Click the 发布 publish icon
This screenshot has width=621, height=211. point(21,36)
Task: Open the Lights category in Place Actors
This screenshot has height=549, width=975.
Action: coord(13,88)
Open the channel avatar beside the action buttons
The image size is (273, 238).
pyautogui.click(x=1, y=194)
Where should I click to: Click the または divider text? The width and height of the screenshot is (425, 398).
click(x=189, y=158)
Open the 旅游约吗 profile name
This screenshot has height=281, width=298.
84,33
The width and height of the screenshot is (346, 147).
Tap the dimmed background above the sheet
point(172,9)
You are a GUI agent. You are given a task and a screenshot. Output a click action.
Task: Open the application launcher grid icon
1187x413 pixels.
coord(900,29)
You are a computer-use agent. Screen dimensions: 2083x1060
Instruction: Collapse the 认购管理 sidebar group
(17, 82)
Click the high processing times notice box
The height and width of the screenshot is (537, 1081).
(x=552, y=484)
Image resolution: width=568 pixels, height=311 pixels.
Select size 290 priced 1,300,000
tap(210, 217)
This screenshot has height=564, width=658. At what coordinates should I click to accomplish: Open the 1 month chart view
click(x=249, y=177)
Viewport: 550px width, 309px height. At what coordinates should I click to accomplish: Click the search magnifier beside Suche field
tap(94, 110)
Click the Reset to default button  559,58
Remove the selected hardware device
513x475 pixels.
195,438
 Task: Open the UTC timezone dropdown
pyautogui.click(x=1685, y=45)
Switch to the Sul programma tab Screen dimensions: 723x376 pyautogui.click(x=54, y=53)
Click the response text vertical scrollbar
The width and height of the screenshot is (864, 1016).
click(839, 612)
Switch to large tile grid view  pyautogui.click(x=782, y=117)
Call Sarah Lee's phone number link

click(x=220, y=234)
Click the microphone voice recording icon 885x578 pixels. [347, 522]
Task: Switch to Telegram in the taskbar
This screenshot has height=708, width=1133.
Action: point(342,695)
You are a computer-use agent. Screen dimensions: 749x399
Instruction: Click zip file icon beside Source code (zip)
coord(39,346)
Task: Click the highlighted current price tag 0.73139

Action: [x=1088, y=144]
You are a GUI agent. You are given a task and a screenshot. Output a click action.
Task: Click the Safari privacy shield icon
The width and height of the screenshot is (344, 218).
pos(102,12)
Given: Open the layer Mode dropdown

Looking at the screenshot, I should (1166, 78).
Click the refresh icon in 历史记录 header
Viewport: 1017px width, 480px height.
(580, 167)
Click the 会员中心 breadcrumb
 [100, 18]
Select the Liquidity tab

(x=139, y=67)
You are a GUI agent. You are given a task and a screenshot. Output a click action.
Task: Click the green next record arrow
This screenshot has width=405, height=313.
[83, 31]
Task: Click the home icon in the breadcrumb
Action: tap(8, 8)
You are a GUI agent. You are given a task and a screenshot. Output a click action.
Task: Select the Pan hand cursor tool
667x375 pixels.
-------------------------
AIM OF THE TASK:
Copy all of the records above word for word, exactly as they appear.

EXPECTED OUTPUT:
Click the 发布 publish icon
This screenshot has width=621, height=211. point(21,36)
Task: Open the Lights category in Place Actors
This screenshot has height=549, width=975.
Action: coord(13,88)
Open the channel avatar beside the action buttons
The image size is (273, 238).
pyautogui.click(x=1, y=194)
Where should I click to: Click the または divider text? The width and height of the screenshot is (425, 398).
click(x=189, y=158)
Open the 旅游约吗 profile name
This screenshot has height=281, width=298.
84,33
The width and height of the screenshot is (346, 147).
Tap the dimmed background above the sheet
point(172,9)
You are a GUI agent. You are given a task and a screenshot. Output a click action.
Task: Open the application launcher grid icon
1187x413 pixels.
coord(900,29)
You are a computer-use agent. Screen dimensions: 2083x1060
Instruction: Collapse the 认购管理 sidebar group
(17, 82)
Click the high processing times notice box
The height and width of the screenshot is (537, 1081).
(x=552, y=484)
Image resolution: width=568 pixels, height=311 pixels.
Select size 290 priced 1,300,000
tap(210, 217)
This screenshot has height=564, width=658. At what coordinates should I click to accomplish: Open the 1 month chart view
click(x=249, y=177)
Viewport: 550px width, 309px height. At what coordinates should I click to accomplish: Click the search magnifier beside Suche field
tap(94, 110)
Click the Reset to default button  559,58
Remove the selected hardware device
513x475 pixels.
195,438
 Task: Open the UTC timezone dropdown
pyautogui.click(x=1685, y=45)
Switch to the Sul programma tab Screen dimensions: 723x376 pyautogui.click(x=54, y=53)
Click the response text vertical scrollbar
The width and height of the screenshot is (864, 1016).
click(839, 612)
Switch to large tile grid view  pyautogui.click(x=782, y=117)
Call Sarah Lee's phone number link

click(x=220, y=234)
Click the microphone voice recording icon 885x578 pixels. [347, 522]
Task: Switch to Telegram in the taskbar
This screenshot has height=708, width=1133.
Action: point(342,695)
You are a computer-use agent. Screen dimensions: 749x399
Instruction: Click zip file icon beside Source code (zip)
coord(39,346)
Task: Click the highlighted current price tag 0.73139

Action: [x=1088, y=144]
You are a GUI agent. You are given a task and a screenshot. Output a click action.
Task: Click the Safari privacy shield icon
The width and height of the screenshot is (344, 218).
pos(102,12)
Given: Open the layer Mode dropdown

Looking at the screenshot, I should (1166, 78).
Click the refresh icon in 历史记录 header
Viewport: 1017px width, 480px height.
(580, 167)
Click the 会员中心 breadcrumb
 [100, 18]
Select the Liquidity tab

(x=139, y=67)
You are a GUI agent. You are given a task and a screenshot. Output a click action.
Task: Click the green next record arrow
This screenshot has width=405, height=313.
[83, 31]
Task: Click the home icon in the breadcrumb
Action: tap(8, 8)
You are a GUI agent. You are given a task and a screenshot. Output a click action.
Task: Select the Pan hand cursor tool
667x375 pixels.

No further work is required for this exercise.